Friday, August 31, 2007

Proof there's a God ...

... and He wants me to be happy:

Beer.
Yes! But also, if I may be confessional: I love talking about thoughts, though I'm no philosopher, and I have these conversations almost constantly. If I'm trapped in an elevator with one other person, it'll be a Taoist. The young guy at the end of the coffee bar Wednesday, a Guinness pint blacking the middle circle of his face, read a paperback Jung.

If God is sending me in to "sic'em," He's chosing the most ineffectual attack dog, philosphically, of the universal litter-at-large. I approach, eyes bright with delight. "What are you reading?" His eyes, brightening, "Symbols!" and so it ensues.

Whatever I contribute, it's from a Christian brain/heart, so ... it's the most joyous, organic "evangelism" I do.

With unquantifiable results. Only God knows where that person is in their thinking. It's a light yoke to just enjoy, speak honestly, and let God do the soul-work of soul-winning.

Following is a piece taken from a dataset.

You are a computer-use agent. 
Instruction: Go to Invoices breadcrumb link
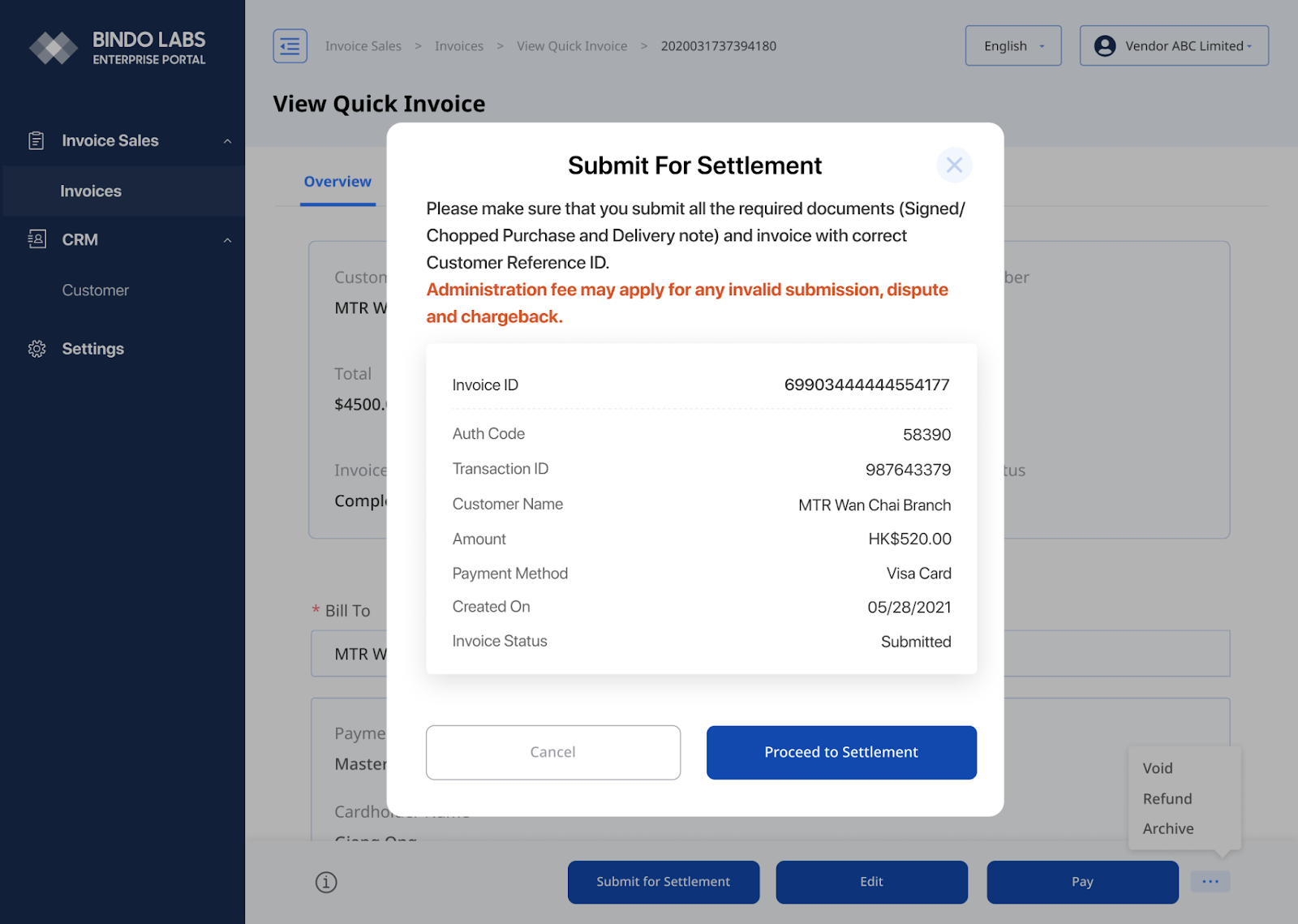[458, 46]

I'm the least-schooled of the litter. There are wizards of minuitae -- dates, systems, terminology. I dig the philosophers' macro-visions, their bird's-eye views of life/existence/meaning-etc. The nutshells the thinkers honed their ideas into before they keeled over. Which means, I'm flush with broad simplicities -- but isn't that what matters most? (To Christians and Taoists. :)

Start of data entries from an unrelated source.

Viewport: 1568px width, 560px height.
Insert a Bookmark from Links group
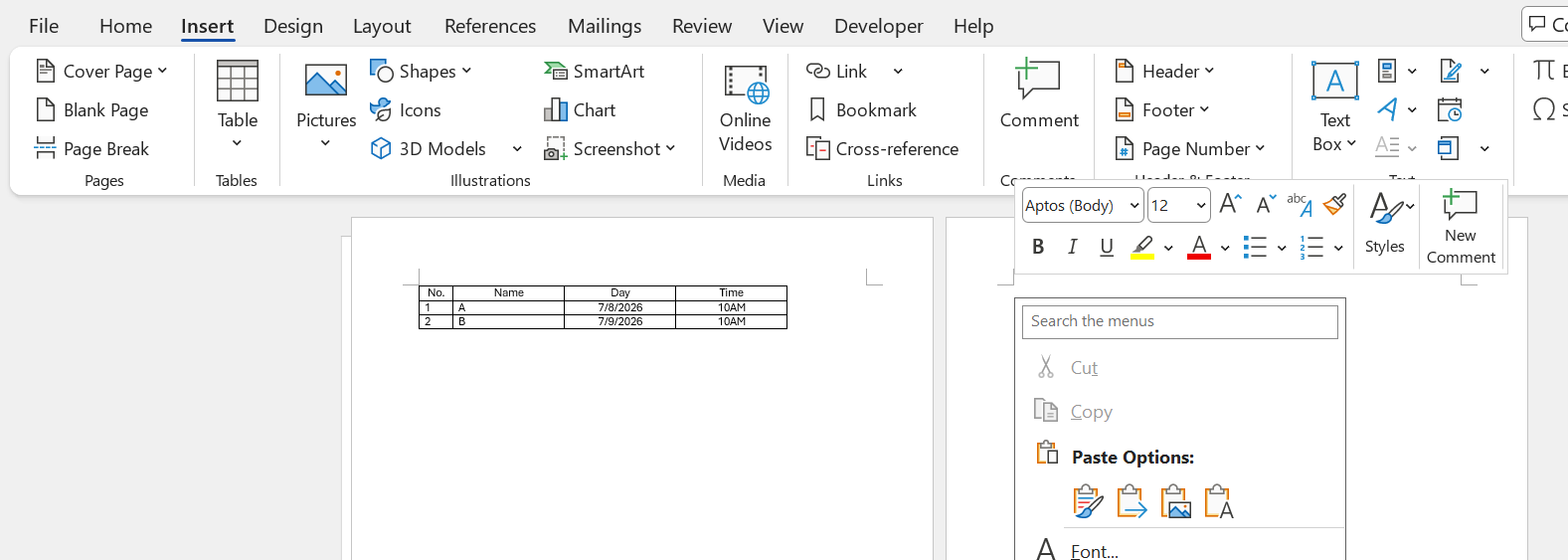click(862, 109)
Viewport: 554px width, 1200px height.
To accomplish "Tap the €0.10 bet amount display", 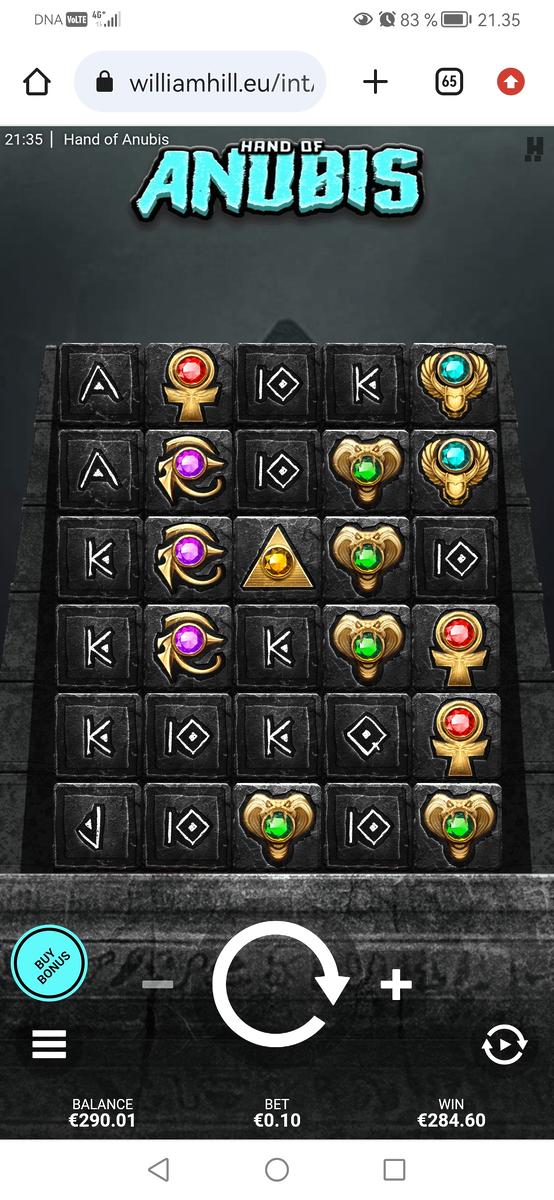I will 277,1120.
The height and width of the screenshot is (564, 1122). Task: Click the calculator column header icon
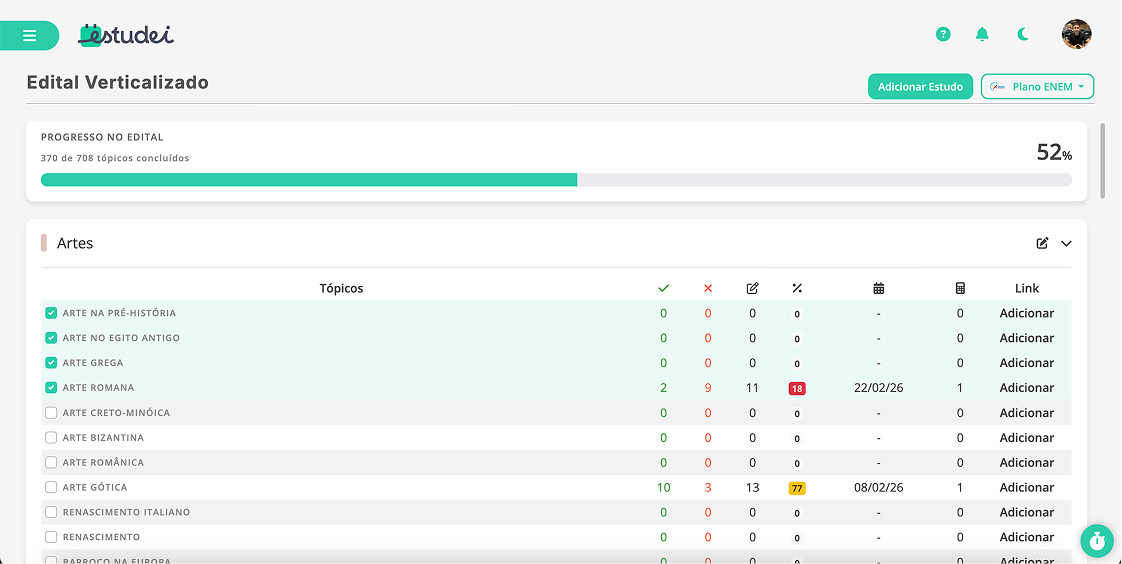(x=960, y=288)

I really don't know how to say this but, there's a specific Walk with God that I want more than anything else in the world. (And it does have something to do with the nebulous "love-of-thinking" and a few other elements.) I guess I'm blogging about it because I'm coming to new conclusions, concerning it.

For one it's overwhelming, because God's re-energizing this dream in the midst of ... my rampant imperfections. I've also realized, lately, that it may mean I won't get married (though God could miraculously find me a kindred spirit). I just want this more than marriage, or anything. Doing what I truly enjoy, "partnered" with God, the spring of joy.

Tuesday, August 21, 2007

Not too swift

For some reason, I gravitate towards "quick" activities, while my brain moves as fast as an ent. More "hoom, hoom" than zoom, zoom.
In kung-fu, I'd finally gotten into the habit of "stepping up" when challenged (since, in my style you interdict quickly, act on the absolute very-first opportunity to strike, it being designed for smaller fighters), so I'd step up and ... just stand there. "You think too much!" Sifu would say, pummeling me about the eyes and nose. Hypothetically blinded and broken, I'd slouch back against the wall to ponder this.
But, I already know this about myself. I work in a coffee house now because it's Zen-like -- spontaneous, external, physical, rewarding with the pleasures of skill, etc. When I started, though, I was overwhelmed by the multitude of minutae: dust on the brass lamps, fetch more espresso, stock the Red Bulls, make more iced latte for the lunch-folk ... Where do I start! Frozen, I ponder, where do I start? Well, just start. And my mantra now: Just be quick.
Still, skill plays a huge part, right? If I'd ever become proficient in kung-fu, I would have had an army of techniques burned into my muscle memory, flowing from me naturally in a fight. I've got pretty good coffee shop-skills, after three years, and do "flow" around the counter. (I think the same applies with Christian living, having Scripture so absorbed that when an occassion arises, we at least hear that truth via the Spirit).
The thing is, now, though, I'm trying to "figure out how to do" improv comedy. It's been @ three weeks, and while I've had moments of ludacris lunacy, I've also stood there like a (too long! I'm taking too long to decide what I've "stood there like") ... doofus. (Yawn.)
So ... where does skill fit in with this? Do I actually try to "quantify" some of the random characters I like to pretend to be out in the real world? (I am a freak!) (But even our kitchen guy has a "character." Trouser Troll. And you WOULD laugh until iced latte came out your nose, if you ever saw it.) We'll see. I'll just start and see where it takes me.